20 Jan, 2020 - 00:01 0 Views
Retailers defy VAT directive Professor Mthuli Ncube

The Herald

Enacy Mapakame, Business Reporter

Some businesses across the country are yet to comply with Government’s directive to reduce value added tax (VAT) to 14,5 percent.

Last year, Treasury ordered the reduction of VAT by 0,5 percent, but receipts from some retail outlets show the tax is still pegged at 15 percent.

Confederation of Zimbabwe Retailers Association (CZRA) president Denford Mutashu acknowledged some members were yet to comply.

He said stakeholder consultations were ongoing to assist business with full implementation.

“Compliance at the moment is still minimal,” he said.

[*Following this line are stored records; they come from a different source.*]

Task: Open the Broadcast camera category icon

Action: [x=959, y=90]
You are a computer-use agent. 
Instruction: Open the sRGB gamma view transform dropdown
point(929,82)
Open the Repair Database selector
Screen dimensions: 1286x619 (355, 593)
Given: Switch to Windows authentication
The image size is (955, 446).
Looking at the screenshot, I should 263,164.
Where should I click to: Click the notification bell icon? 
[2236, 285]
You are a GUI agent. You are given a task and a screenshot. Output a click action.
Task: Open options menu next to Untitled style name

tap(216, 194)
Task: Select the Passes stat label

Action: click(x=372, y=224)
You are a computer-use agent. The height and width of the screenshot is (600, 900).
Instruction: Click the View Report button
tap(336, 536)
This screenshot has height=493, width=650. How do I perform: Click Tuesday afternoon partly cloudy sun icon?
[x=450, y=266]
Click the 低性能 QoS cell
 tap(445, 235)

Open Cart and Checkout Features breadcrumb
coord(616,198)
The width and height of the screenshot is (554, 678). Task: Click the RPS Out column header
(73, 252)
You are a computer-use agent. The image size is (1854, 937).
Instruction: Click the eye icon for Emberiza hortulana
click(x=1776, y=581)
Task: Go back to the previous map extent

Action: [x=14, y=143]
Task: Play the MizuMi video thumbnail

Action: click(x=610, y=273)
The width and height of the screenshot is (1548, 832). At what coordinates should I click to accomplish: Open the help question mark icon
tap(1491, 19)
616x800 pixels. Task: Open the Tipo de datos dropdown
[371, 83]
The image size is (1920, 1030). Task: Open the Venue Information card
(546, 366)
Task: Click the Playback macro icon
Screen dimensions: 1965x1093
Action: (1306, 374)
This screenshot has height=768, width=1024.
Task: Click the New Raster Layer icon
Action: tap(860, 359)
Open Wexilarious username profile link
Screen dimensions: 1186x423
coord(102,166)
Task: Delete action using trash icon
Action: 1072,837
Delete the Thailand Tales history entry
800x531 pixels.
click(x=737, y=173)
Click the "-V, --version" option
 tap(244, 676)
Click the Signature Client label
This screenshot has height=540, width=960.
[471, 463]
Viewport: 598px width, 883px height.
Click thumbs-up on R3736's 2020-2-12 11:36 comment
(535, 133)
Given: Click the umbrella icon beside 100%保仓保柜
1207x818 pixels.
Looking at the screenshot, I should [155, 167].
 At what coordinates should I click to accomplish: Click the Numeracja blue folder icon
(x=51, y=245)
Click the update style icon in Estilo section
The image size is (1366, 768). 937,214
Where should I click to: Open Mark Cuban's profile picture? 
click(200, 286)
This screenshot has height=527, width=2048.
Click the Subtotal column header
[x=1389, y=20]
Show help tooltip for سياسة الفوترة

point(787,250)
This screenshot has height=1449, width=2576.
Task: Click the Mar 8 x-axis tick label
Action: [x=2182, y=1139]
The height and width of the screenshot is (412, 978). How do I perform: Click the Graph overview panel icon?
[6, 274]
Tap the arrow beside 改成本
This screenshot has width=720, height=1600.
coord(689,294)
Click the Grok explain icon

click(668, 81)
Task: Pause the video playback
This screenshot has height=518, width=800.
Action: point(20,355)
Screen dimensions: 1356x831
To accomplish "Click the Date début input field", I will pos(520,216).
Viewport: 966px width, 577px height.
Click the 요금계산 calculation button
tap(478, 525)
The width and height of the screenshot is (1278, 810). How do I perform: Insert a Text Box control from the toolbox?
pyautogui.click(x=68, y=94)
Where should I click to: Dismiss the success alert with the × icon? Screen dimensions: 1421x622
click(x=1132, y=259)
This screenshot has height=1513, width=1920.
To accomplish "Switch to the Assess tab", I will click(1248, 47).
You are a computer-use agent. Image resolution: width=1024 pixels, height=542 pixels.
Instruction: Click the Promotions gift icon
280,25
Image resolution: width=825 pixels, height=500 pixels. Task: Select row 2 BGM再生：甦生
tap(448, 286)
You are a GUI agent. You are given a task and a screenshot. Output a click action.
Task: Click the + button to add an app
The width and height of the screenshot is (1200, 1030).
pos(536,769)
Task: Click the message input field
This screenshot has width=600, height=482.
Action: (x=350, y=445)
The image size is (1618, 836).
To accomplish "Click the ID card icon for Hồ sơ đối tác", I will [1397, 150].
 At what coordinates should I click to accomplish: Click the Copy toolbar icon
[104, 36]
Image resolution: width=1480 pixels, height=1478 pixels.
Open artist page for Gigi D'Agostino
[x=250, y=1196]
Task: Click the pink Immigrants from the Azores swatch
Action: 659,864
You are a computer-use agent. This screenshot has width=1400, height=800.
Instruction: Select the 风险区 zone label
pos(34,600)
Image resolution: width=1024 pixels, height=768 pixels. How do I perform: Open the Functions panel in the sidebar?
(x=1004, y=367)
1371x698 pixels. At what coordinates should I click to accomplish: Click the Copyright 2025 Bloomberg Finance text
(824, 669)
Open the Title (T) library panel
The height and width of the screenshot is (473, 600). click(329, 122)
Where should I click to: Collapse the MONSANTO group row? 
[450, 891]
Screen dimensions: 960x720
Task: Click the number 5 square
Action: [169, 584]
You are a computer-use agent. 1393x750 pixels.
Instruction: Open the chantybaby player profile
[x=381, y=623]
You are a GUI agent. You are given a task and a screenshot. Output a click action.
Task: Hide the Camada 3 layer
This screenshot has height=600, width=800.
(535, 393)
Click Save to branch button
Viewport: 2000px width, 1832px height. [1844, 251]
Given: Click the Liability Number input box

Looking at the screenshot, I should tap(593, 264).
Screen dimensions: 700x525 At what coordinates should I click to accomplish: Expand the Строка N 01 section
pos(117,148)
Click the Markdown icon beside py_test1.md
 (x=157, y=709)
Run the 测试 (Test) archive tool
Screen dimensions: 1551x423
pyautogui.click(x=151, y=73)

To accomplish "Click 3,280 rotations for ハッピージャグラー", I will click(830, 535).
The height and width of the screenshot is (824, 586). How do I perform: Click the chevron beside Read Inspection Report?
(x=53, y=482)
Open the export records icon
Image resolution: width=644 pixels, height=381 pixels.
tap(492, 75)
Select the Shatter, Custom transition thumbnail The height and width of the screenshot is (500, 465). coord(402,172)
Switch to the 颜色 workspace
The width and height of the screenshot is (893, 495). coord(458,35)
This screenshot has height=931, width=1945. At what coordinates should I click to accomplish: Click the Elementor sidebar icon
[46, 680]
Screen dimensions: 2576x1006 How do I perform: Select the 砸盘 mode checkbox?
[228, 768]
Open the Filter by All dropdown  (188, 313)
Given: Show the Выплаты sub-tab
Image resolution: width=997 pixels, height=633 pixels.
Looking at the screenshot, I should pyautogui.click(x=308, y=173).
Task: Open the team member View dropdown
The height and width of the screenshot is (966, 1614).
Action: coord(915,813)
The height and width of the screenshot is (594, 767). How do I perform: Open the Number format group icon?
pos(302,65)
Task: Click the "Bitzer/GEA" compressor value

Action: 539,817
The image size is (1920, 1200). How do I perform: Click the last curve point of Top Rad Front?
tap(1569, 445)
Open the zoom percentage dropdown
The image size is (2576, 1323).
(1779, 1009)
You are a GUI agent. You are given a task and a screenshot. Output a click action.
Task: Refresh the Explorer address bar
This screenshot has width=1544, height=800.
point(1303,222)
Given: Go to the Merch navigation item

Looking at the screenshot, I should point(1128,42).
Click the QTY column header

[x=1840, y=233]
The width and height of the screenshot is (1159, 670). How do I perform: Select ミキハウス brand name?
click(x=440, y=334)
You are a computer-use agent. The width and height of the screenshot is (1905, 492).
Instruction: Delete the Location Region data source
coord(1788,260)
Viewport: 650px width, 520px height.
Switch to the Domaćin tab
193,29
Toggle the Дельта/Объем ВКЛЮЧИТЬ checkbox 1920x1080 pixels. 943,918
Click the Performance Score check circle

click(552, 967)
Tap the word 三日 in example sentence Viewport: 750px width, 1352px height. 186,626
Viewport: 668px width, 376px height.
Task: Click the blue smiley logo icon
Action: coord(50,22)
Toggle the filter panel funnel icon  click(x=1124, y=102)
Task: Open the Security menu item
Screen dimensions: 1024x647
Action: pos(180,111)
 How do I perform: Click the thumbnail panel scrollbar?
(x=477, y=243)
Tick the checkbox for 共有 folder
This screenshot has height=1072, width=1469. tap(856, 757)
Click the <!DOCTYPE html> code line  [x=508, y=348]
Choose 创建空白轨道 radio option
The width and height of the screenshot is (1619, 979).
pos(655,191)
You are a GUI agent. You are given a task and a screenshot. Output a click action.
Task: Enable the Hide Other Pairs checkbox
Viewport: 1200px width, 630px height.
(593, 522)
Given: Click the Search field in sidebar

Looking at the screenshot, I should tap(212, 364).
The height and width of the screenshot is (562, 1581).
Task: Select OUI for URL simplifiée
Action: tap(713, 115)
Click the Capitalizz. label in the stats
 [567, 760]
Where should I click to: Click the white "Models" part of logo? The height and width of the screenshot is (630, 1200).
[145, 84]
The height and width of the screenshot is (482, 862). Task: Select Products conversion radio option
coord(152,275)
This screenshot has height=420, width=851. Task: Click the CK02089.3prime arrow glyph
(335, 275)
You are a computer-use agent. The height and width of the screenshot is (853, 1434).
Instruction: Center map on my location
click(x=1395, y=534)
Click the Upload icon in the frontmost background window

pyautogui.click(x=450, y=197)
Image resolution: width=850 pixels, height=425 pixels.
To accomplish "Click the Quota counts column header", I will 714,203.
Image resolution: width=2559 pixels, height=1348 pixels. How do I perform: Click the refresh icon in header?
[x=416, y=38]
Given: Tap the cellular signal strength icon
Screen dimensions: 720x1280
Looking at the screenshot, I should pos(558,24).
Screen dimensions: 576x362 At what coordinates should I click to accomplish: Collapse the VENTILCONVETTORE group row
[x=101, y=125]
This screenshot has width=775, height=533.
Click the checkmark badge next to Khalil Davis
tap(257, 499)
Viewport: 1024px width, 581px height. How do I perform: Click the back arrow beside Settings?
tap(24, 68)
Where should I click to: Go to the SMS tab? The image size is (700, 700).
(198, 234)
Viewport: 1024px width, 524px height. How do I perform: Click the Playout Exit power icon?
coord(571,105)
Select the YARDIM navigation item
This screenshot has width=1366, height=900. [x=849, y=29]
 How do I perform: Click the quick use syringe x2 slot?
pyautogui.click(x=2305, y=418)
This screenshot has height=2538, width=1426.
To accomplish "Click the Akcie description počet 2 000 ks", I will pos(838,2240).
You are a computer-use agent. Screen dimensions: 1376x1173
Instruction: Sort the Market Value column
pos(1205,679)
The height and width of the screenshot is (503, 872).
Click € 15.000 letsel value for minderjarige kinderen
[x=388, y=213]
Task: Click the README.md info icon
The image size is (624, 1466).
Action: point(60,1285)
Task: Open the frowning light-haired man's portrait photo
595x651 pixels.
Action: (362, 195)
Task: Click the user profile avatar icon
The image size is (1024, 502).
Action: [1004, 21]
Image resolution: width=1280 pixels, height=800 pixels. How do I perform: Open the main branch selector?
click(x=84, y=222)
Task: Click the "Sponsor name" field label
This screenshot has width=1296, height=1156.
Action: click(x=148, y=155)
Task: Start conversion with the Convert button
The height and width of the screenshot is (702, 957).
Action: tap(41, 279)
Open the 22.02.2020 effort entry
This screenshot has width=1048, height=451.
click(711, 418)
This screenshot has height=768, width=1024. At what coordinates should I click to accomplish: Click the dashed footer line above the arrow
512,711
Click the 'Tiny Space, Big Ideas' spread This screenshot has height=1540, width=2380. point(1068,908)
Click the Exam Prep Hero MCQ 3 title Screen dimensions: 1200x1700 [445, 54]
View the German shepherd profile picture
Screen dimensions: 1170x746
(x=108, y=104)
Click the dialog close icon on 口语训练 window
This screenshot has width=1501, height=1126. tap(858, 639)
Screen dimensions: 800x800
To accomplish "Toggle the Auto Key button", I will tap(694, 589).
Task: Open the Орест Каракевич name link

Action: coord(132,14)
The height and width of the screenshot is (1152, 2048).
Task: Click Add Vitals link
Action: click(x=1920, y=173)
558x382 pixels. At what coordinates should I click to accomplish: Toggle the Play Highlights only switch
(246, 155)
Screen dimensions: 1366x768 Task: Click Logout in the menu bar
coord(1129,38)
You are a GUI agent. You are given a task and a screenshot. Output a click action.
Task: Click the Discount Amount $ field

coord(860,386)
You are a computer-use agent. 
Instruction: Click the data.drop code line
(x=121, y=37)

“We are still at the beginning of the year, but our approach is to engage the whole value chain and we have a lot of tax experts coming in to help us with implementation of the process.”

In the 2020 National Budget, Finance and Economic Development Minister Professor Mthuli Ncube announced a raft of tax relief measures to help cushion consumers.

The tax relief measures were effected on the 1st of January this year.

By law, the directive is enforceable as the National Budget was presented and passed by Parliament.

“Notwithstanding that Value Added Tax legislation provides for exempt and zero rated products to ensure affordability of basic goods and services, aggregate demand on standard rated goods has, however, shrunk mainly due to low disposable incomes,” said Minister Ncube when he presented the Budget.

“In order to stimulate aggregate demand, I propose to reduce the VAT standard rate from 15 percent to 14,5 percent, with effect from 1 January.”

Mr Mutashu said improvements in level of compliance should begin to reflect at the end of this month.

He said while the reduction of VAT was a marginal decline, it was a step in the right direction to stimulate ease of doing business.

“It is also important for every business to comply with the tax payments and directives while Government also continues on this path of creating tax incentives,” said Mr Mutashu.

Commenting on the country’s tax situation, National Business Council of Zimbabwe (NBCZ) president Langton Mabhanga indicated the country was still heavily taxed.

He said the marginal reduction in VAT, though a good incentive, was outweighed by the high cost structure of production and the inflation rate.

“Our taxation is currently heavy due to multiplicity of taxes,” said Mr Mabhanga.

“If you look at the price of fuel, it is reasonable, but the cost build up is high, which makes it expensive.

“Too many high taxes increase the cost build up and it’s not good for an economy that wants to grow.

“If taxes are reduced, there will be an incentive to pay and the taxman will enjoy economies of scale.”